-- Text segment --
....

Sunday, March 22, 2009

The Best (And Only Real) Explanation For How Humans Ended Up Being Alive And Running A Planet.

All this has been written before. And it will all be written again. Provided that someone makes a show like this again and I happen to see it...

I thought I would start this nomination off in a more literary manner, hoping to gain a little credibility by piggy-backing on the shoulders of a more respected writer. After all, how can half-thought-out literary references that make no real sense, in the context of whatever else you're doing, not make things seem a little better and more weighty.

No?

Let me try this, then:


Are you not liter-tained?

Still nothing? Well, I'm sure I'll come up with something to prove to you that this is a weighty, thoughtful, symbolic literary enterprise, and not some throwaway crap that I more or less copied from some memories I had of books I read back in high school. And, if I'm lucky, I will also remember that for a couple of years now, I've been calling one of my characters a harbinger of death, and I will therefore make sure that comes true instead of, you know, forgetting about it along the way.

....

-- Given task A --
According to the blog post, why does the writer open with a more literary passage?
-- Given task B --
Write the next few paragraphs of the blog post, picking up right after its final sentence.

-- Dataset content --
....

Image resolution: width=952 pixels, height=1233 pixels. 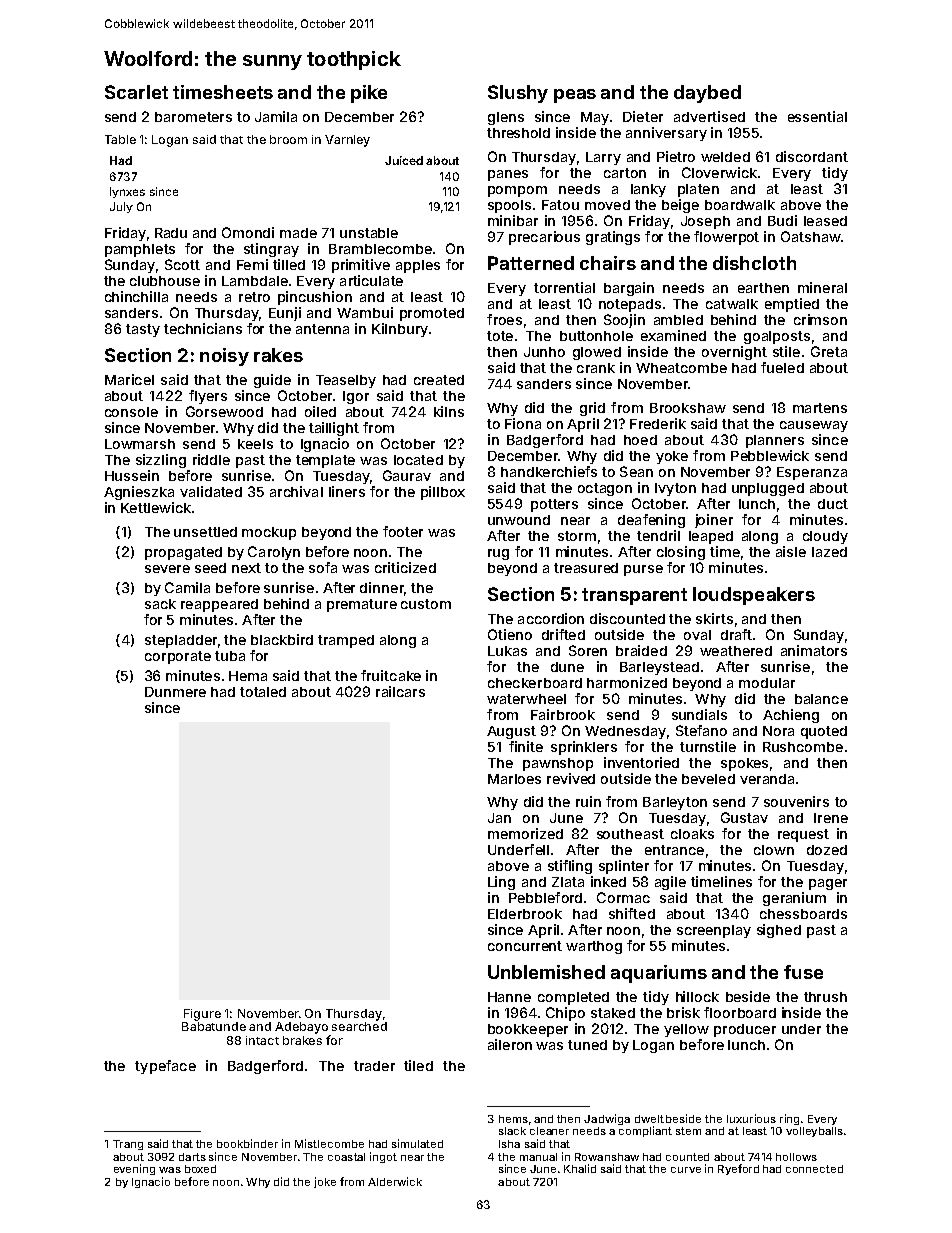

....

-- Final answer A --
The writer hoped to gain a little credibility by piggy-backing on the shoulders of a more respected writer.

-- Final answer B --
Since the dawn of time, men have speculated about how we got here, whether we were put here or evolved or both, whether we are alone in the universe, whether we are the pinnacle of creation and master of everything, or whether we are instead just one among many. I say men because women have not, to my knowledge, speculated about that. Women have been busy promulgating the myth that they (women) don't care about physical appearance while simultaneously writing odes to Tom Brady's butt, leaving all the important thinking (and the Disney-movie-quoting, and the crappy-let's-hope-it's-a-tribute-and-not-plagiarism-ending-to-series'-writing) to men.

And men have come up with a couple of theories in that time, theories which can be boiled down to these:

1. Men were put here by God, who created them in his image and then created women, who, when not trying to convince Adam that they "really didn't care about physical appearance" spent their time eating apples and getting men kicked out of Eden.

2. Men evolved from... um... absolute nothingness. Or rocks, maybe. Yes, something like that: the universe suddenly came into existence but wasn't created or anything like that, so shut up! and then stars formed and created elements and then the elements combined into rocks that in a one-in-a-mochazillion chance happened to break down into amino acids that then recombined into life forms that grew increasingly complex, and it all happened more or less by accident.

3. We were all vomited up by a god who suffered from indigestion. (Really!)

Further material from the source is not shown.